En varios momentos se habló durante los gobiernos de Calderón y Peña Nieto de que estábamos en un Estado fallido, uno que ya no puede controlar el orden en su propio territorio, y la gobernabilidad se le va de las manos. Había buenas razones para sospecharlo; en particular, la delincuencia desatada y la violencia del crimen organizado. Los que más sostenían esta tesis eran grupos e ideólogos de izquierda. Yo por mi parte, pensaba que en realidad no se había llegado aún a ese estado, que es sinónimo de anarquía e ingobernabilidad. Pero que sí podía aplicarse en algunas regiones del país. Pensaba, eso sí, que de no corregirse la situación podríamos avanzar hacia ese Estado fallido.
Conviene repasar fundamentos de la teoría del Estado a partir de Thomas Hobbes en su Leviathan. Él parte de una sociedad sin orden cuyos miembros son egoístas por naturaleza y buscan su bienestar por encima de los demás, a partir de lo que sea, incluyendo la violencia (“el hombre es el lobo del hombre”). El resultado es un “estado de naturaleza”, caótico, violento e ingobernable, una ley de la selva de todos contra todos. El antídoto es la creación de un Estado fuerte (lo contrario a “fallido”), a partir de la claudicación de cada individuo de parte de su capacidad de decisión, para que pueda imponer reglas mínimas de convivencia social, y sancionar a quienes las trasgredan. Única forma de preservar el orden, la seguridad y propiedad de los miembros de dicha comunidad. El problema es que AMLO no parece ser adepto de Hobbes y otros filósofos realistas, sino de Platón y demás idealistas que consideran que es posible apelar a la bondad del los hombres para preservar paz, civilidad y cooperación, a partir de valores más no de sanciones punitivas (“Pórtense bien”).

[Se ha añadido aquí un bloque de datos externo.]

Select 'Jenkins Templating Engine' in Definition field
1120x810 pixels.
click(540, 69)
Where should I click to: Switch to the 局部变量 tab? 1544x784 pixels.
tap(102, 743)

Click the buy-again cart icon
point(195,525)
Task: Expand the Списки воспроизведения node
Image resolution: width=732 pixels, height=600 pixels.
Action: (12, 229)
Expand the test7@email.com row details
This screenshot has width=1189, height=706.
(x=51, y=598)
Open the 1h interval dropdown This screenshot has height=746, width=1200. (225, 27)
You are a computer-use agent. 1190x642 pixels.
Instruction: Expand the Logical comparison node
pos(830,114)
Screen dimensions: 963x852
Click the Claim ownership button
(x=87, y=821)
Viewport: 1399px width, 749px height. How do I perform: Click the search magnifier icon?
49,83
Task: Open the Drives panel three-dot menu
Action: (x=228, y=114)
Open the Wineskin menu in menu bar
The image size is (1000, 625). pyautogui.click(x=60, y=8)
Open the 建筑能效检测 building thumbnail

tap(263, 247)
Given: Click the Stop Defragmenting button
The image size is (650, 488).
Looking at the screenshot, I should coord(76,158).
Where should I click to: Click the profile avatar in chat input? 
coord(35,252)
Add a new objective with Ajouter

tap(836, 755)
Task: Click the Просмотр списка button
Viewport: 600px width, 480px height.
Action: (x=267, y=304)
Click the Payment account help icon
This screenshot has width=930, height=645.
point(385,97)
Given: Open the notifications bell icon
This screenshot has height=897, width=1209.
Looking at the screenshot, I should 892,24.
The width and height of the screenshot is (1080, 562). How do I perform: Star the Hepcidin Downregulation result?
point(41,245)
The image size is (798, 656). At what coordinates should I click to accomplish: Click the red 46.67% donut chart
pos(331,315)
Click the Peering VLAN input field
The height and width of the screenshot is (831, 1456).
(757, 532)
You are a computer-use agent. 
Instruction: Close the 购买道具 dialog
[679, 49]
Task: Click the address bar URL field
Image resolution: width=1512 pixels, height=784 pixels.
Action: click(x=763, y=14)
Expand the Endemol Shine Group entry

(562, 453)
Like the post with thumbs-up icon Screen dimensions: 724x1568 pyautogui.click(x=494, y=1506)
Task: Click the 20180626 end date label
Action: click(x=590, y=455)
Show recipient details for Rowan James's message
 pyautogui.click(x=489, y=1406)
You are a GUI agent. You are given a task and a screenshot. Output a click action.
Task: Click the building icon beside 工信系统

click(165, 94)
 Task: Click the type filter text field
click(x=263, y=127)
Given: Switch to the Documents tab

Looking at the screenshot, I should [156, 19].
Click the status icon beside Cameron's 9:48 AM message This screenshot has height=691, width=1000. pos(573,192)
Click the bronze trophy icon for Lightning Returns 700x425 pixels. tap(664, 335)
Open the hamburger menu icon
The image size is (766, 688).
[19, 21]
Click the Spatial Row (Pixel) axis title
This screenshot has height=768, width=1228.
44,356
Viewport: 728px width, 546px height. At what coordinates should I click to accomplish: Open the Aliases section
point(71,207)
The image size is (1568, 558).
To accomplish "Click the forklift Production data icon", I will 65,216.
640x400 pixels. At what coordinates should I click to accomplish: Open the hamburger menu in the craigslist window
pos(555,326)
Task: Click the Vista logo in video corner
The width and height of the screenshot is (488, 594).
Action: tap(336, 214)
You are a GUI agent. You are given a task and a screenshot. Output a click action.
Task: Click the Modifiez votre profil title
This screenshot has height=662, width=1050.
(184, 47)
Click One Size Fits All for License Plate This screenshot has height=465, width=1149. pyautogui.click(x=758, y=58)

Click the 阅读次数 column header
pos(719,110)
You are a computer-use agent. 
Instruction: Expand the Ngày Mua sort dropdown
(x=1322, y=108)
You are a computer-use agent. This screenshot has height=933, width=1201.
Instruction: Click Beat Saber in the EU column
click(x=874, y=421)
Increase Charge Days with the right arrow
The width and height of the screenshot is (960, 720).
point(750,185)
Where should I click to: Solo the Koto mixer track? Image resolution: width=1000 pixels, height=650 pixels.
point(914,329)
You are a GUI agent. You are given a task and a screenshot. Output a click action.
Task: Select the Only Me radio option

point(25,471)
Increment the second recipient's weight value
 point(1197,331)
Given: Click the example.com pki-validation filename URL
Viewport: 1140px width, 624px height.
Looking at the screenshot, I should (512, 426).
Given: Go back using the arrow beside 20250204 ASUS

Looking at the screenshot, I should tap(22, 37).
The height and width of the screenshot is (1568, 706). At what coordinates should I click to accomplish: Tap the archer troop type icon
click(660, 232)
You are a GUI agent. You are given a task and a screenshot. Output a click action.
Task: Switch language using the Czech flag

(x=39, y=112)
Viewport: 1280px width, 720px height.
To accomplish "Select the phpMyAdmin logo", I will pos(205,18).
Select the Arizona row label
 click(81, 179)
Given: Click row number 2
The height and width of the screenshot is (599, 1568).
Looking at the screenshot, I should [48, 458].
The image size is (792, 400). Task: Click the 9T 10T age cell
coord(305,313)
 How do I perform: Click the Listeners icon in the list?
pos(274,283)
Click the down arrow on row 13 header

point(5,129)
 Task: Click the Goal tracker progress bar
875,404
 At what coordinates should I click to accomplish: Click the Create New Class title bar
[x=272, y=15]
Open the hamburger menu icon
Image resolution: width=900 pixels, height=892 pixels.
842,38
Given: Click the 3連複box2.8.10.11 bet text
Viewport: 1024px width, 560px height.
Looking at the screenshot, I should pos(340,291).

La historia ha demostrado que tal idea es utópica, y los intentos de aplicarla han resultado en desastres diversos.
La oferta de López Obrador, fuerte crítico de las estrategias anticrimen del PAN y el PRI, ha sido regresar al país a una situación de pacificación, de orden y convivencia civilizada. Pero la forma en que lo está haciendo podría profundizar aún más la ruta hacia el Estado fallido. Por un lado, mantiene la militarización —encubierta con manto civil— contra el crimen organizado, que tanto criticó. Pero al mismo tiempo manda que los soldados y guardias no se defiendan ante agresiones para no reprimir, pues Morena no reprime al pueblo. Soldados y guardias han sido vilipendiados y vejados en varias ocasiones por grupos delincuenciales o vandálicos. Hasta que la Sedena, harta de la situación, emitió un comunicado —probablemente de motu proprio— donde anunció que ya no permitiría dejar a sus miembros en la indefensión. El presidente tuvo que respaldar dicha postura, que contraría sus órdenes originales.
En cambio, insiste en apelar a la prédica moral para que delincuentes y criminales se porten bien, y prevalece la idea de que utilizar la fuerza pública para preservar legítimamente el orden y el derecho de terceros es sinónimo de represión. Por lo cual permite que vándalos y delincuentes hagan y deshagan, sin utilizar la fuerza pública, dejando en la indefensión a los ciudadanos afectados. Si acaso, envía empleados a contener a los vándalos, a su riesgo. Todo eso apunta a una claudicación del Leviathán y no a una solución voluntaria y armoniosa de la violencia, la delincuencia y el vandalismo. ¿Cuánto tardarán en entenderlo? Mientras, dicha rendición fomenta la autodefensa de ciudadanos y comerciantes afectados, incrementando la violencia en lugar de reducirla. La confusión que tienen los obradoristas entre preservar el orden y la ley por un lado, y reprimir al pueblo, puede ser muy dañina.